Note that you've got a variable "inside" the argument in each case. Depending on what the variable's value is, it might move the whole argument off a "no-no" point before you hit the whole argument with the tan or cotan function.

Best of luck!

...it was early and I was full of no coffee...

ArcSine
Jun 8, 2009, 06:33 AM
P.S. Also, double-check yourself on where the Cotan function is undefined.

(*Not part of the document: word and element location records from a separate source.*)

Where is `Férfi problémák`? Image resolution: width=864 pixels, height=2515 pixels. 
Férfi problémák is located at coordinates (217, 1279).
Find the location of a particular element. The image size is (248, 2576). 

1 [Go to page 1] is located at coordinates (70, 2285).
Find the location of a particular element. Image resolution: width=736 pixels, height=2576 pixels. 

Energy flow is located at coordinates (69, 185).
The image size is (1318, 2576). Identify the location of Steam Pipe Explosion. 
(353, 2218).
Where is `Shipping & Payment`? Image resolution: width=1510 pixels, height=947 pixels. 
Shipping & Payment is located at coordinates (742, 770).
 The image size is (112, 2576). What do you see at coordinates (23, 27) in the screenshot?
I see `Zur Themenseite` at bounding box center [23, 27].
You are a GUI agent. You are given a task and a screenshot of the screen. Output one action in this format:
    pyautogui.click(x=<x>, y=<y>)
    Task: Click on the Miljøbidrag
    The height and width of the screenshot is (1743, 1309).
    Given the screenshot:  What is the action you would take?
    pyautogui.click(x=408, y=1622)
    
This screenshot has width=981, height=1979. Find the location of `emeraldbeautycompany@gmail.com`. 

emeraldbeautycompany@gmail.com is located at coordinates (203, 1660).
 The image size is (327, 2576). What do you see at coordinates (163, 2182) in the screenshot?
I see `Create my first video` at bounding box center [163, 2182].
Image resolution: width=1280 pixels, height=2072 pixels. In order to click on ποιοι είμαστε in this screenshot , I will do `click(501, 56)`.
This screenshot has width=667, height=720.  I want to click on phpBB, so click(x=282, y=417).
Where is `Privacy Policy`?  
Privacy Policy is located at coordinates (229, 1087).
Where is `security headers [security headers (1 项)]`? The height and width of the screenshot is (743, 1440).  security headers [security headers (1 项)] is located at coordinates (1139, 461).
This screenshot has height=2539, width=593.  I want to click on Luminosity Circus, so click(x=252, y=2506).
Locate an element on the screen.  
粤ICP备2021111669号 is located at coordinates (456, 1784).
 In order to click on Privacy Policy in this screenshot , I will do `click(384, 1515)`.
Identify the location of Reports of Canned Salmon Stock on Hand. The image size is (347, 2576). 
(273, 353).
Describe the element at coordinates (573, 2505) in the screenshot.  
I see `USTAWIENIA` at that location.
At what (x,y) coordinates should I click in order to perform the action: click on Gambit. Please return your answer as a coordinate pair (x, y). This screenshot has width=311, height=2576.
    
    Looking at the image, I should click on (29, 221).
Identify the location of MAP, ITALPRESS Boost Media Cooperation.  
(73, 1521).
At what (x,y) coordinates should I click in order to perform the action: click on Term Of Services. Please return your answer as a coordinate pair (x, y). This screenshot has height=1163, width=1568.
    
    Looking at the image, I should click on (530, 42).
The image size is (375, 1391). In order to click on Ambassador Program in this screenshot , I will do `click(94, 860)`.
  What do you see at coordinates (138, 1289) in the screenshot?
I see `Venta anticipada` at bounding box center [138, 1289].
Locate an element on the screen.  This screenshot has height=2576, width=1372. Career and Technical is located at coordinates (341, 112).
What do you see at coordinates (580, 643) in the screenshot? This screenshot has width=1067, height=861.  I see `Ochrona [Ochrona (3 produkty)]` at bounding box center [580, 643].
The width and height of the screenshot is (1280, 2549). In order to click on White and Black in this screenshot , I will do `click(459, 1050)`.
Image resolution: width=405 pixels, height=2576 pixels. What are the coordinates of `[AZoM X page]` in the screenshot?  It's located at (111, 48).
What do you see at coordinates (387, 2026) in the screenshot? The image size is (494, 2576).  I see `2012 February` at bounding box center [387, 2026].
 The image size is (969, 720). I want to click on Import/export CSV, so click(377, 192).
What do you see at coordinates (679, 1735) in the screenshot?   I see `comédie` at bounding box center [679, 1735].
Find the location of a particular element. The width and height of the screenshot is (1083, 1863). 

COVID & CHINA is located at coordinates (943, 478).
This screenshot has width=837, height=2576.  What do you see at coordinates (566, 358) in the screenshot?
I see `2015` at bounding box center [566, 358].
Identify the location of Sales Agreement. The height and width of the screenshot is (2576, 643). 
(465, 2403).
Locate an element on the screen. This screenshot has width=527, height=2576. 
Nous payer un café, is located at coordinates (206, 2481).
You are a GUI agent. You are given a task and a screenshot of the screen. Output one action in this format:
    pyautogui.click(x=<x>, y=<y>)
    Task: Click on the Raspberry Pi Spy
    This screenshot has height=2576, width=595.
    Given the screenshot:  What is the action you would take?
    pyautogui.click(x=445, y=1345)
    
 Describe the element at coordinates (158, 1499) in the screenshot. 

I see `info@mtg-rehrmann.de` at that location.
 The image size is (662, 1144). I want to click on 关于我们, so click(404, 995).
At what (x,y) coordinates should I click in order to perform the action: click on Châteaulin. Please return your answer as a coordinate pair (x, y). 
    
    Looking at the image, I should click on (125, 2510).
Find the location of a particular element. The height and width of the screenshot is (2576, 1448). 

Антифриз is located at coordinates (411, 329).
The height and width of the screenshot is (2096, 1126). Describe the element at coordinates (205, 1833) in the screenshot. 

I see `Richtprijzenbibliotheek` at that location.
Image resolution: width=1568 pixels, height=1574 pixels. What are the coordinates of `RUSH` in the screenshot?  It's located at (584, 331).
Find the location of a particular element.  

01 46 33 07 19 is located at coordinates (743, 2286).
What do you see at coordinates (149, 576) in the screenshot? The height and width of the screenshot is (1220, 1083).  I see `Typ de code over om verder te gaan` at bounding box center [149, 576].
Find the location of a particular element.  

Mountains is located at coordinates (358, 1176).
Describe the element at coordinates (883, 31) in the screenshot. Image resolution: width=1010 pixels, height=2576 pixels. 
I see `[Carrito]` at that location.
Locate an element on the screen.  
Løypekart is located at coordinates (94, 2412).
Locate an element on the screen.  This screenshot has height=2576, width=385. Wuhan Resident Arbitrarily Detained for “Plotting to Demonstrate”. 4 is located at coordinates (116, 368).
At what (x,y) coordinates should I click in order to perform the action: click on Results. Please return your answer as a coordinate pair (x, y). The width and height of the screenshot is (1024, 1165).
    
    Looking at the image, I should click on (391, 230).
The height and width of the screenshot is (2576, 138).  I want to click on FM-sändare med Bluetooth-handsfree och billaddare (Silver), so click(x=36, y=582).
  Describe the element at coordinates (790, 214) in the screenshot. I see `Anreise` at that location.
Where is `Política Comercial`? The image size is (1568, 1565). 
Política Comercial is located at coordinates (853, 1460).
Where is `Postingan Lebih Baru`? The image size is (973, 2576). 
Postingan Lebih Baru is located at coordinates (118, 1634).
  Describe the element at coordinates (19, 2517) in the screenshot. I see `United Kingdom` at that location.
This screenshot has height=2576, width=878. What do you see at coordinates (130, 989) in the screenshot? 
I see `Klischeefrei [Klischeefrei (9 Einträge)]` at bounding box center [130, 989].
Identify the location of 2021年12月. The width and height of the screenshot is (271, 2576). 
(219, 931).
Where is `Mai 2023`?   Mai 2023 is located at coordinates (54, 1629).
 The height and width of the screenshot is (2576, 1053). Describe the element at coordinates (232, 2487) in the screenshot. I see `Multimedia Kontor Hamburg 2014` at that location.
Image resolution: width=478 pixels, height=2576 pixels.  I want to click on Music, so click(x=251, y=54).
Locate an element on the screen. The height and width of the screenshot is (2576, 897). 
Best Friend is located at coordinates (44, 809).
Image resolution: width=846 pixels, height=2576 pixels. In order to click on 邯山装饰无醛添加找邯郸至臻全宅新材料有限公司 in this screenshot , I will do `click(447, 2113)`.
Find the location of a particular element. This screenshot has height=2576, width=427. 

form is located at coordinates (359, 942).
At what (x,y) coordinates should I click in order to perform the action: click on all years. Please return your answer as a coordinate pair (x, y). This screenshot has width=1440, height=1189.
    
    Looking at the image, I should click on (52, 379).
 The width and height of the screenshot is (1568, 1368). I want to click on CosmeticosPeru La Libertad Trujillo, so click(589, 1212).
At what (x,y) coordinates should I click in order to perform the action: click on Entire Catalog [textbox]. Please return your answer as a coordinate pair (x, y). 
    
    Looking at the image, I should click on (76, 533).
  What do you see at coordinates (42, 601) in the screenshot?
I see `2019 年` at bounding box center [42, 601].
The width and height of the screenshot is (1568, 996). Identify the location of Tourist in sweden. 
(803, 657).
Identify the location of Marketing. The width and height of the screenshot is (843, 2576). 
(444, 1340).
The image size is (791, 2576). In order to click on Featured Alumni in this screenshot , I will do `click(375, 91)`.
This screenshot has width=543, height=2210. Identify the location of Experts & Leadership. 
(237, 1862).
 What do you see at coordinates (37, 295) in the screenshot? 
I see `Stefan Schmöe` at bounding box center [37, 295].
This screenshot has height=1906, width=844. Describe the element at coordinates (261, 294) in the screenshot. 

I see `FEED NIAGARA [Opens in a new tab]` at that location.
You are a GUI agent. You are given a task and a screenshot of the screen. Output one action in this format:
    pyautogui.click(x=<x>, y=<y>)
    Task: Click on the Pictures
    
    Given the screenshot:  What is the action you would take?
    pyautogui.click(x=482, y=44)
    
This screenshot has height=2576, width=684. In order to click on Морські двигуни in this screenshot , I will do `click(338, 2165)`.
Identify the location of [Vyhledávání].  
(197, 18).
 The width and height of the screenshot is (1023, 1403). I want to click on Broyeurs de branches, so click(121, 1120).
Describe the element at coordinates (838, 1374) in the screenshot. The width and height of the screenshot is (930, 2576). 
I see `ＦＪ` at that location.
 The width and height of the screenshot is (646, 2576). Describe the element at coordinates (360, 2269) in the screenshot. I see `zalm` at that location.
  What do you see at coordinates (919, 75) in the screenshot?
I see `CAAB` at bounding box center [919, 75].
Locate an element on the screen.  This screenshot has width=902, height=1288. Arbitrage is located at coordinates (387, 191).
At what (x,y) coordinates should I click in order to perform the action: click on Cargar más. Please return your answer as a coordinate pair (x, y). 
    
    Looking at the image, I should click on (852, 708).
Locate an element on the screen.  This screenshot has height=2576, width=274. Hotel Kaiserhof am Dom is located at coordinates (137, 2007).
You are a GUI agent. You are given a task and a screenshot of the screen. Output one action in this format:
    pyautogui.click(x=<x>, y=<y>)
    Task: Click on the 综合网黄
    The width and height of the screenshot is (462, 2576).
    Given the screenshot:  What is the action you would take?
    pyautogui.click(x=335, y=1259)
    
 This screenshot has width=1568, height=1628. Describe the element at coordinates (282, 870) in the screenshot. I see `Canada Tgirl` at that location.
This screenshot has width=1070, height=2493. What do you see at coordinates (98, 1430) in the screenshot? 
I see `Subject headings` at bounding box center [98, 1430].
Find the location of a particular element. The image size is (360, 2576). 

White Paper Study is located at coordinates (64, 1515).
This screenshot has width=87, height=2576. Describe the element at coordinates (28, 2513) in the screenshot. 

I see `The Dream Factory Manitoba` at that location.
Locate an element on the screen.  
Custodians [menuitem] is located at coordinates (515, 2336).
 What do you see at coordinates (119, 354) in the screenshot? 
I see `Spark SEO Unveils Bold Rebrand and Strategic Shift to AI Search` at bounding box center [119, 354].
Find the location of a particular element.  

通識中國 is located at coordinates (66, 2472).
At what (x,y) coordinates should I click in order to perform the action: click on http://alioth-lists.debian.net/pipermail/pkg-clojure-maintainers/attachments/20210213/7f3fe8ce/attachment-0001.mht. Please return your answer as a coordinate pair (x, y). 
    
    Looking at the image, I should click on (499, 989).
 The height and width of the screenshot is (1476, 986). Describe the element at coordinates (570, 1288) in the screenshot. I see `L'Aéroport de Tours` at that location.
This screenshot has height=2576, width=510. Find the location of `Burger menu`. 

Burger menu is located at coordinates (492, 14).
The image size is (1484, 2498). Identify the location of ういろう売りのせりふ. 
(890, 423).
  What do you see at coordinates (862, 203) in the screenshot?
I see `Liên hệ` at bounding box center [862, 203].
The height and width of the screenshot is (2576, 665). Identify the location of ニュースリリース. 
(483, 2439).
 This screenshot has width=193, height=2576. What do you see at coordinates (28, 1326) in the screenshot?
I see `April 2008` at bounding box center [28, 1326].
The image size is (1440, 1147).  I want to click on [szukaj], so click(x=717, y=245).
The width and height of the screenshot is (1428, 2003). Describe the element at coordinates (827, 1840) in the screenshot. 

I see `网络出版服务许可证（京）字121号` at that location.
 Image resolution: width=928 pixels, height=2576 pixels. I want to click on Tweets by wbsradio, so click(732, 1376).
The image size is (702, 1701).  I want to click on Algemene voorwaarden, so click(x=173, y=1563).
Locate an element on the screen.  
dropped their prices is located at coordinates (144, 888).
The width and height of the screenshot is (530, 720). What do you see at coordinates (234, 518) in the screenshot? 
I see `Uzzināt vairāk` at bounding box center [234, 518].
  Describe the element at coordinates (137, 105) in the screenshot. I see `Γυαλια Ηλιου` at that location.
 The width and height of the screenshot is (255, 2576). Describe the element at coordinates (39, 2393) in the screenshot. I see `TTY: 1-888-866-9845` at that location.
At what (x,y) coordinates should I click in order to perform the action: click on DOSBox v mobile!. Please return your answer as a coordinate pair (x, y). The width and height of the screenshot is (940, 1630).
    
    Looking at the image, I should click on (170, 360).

...it was early and I was full of no coffee...

Vi Nguyen
Jun 8, 2009, 08:11 AM
Yep but if I use double angle formulas to expand to simplify I will end up separating the variables inside and it can' t be simplified :{

Yuako
Oct 18, 2011, 02:24 AM
Are you sure it can't be simplified?

tan((pi/2)-y) = sin((pi/2)-y)/cos((pi/2)-y) = (sin(pi/2)*cos(y)-cos(pi/2)*sin(y))/(cos(pi/2)*sin(y)+sin(pi/2)*sin(y))

now, you use the fact that sin and cos are defined in pi/2
sin(pi/2)=1
cos(pi/2)=0

so
tan((pi/2)-y) = cos(y)/sin(y) = cot(y)

Unknown008
Oct 18, 2011, 10:58 AM
No you dropped the (pi/2 - y) for y, which makes the first and second in your equation unequal.

Yuako
Oct 18, 2011, 11:07 AM
What do you mean, Unknown008?

Just expanded by definitions of trigonometric functions and using the identity of the sin and cos of the sum of 2 angles, and then replace some values. Didn't "drop" any part of it.

Unknown008
Oct 18, 2011, 11:15 AM
Oh, sorry, I was distracted and thought you put in sin(y)/cos(y).

Apologies :o